8-K/A 1 form8kachangeauditors.htm IPALCO FORM 8-K/A IPALCO Enterprises, Inc. 2007 Form 8-K/A

 

UNITED STATES
SECURITIES AND EXCHANGE COMMISSION

WASHINGTON, D.C. 20549

FORM 8-K/A

CURRENT REPORT
PURSUANT TO SECTION 13 OR 15(d) OF
THE SECURITIES EXCHANGE ACT OF 1934

Date of Report (Date of earliest event being reported): December 7, 2007

IPALCO ENTERPRISES, INC.
(Exact name of registrant as specified in its charter)

Indiana 1-8644 35-1575582
(State or other jurisdiction of incorporation or organization) (Commission file number) (I.R.S. Employer Identification No.)
     
One Monument Circle
Indianapolis, Indiana
  46204
(Address of principal executive offices)   (Zip Code)
     
Registrant’s telephone number, including area code: 317-261-8261
     
Not Applicable
(Former Name or Former Address, if changed since last report)

Check the appropriate box below if the Form 8-K filing is intended to simultaneously satisfy the filing obligation of the registrant under any of the following provisions:

o Written communications pursuant to Rule 425 under the Securities Act (17 CFR 230.425)

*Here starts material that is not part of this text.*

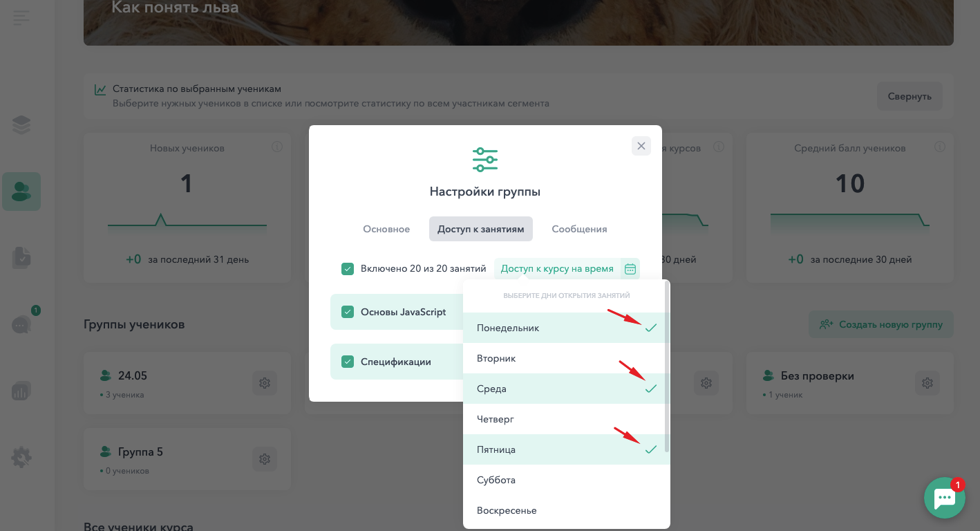Open settings gear for group 24.05
The width and height of the screenshot is (980, 531).
264,383
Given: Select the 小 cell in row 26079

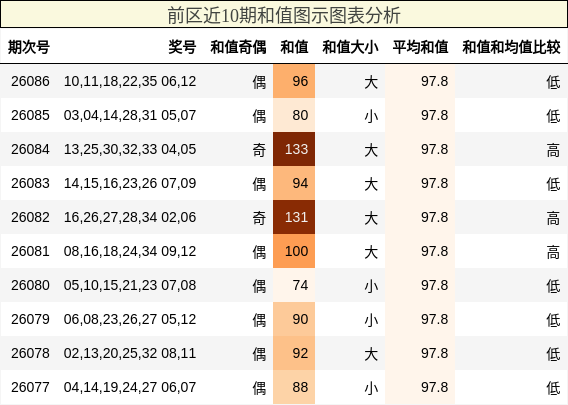Looking at the screenshot, I should pos(371,320).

o Soliciting material pursuant to Rule 14a-12 under the Exchange Act (17 CFR 240.14a-12)

o Pre-commencement communications pursuant to Rule 14d-2(b) under the Exchange Act (17 CFR 240.14d-2(b))

o Pre-commencement communications pursuant to Rule 13e-4(c) under the Exchange Act (17 CFR 240.13e-4(c))

 


Explanatory Note

IPALCO Enterprises, Inc. and Indianapolis Power & Light Company (the “Companies”) are filing this Current Report on Form 8-K/A as Amendment No. 1 to its Current Report on Form 8-K (the “Original Form 8-K”) filed with the Securities and Exchange Commission (the “Commission”) on December 13, 2007, to report that Deloitte & Touche LLP (“Deloitte”) has completed its audit services for the fiscal year ending December 31, 2007.  As disclosed in the Original Form 8-K, Ernst & Young LLP (“E&Y”) was appointed as the Companies’ independent registered public accounting firm commencing with the audit for the fiscal year ending December 31, 2008.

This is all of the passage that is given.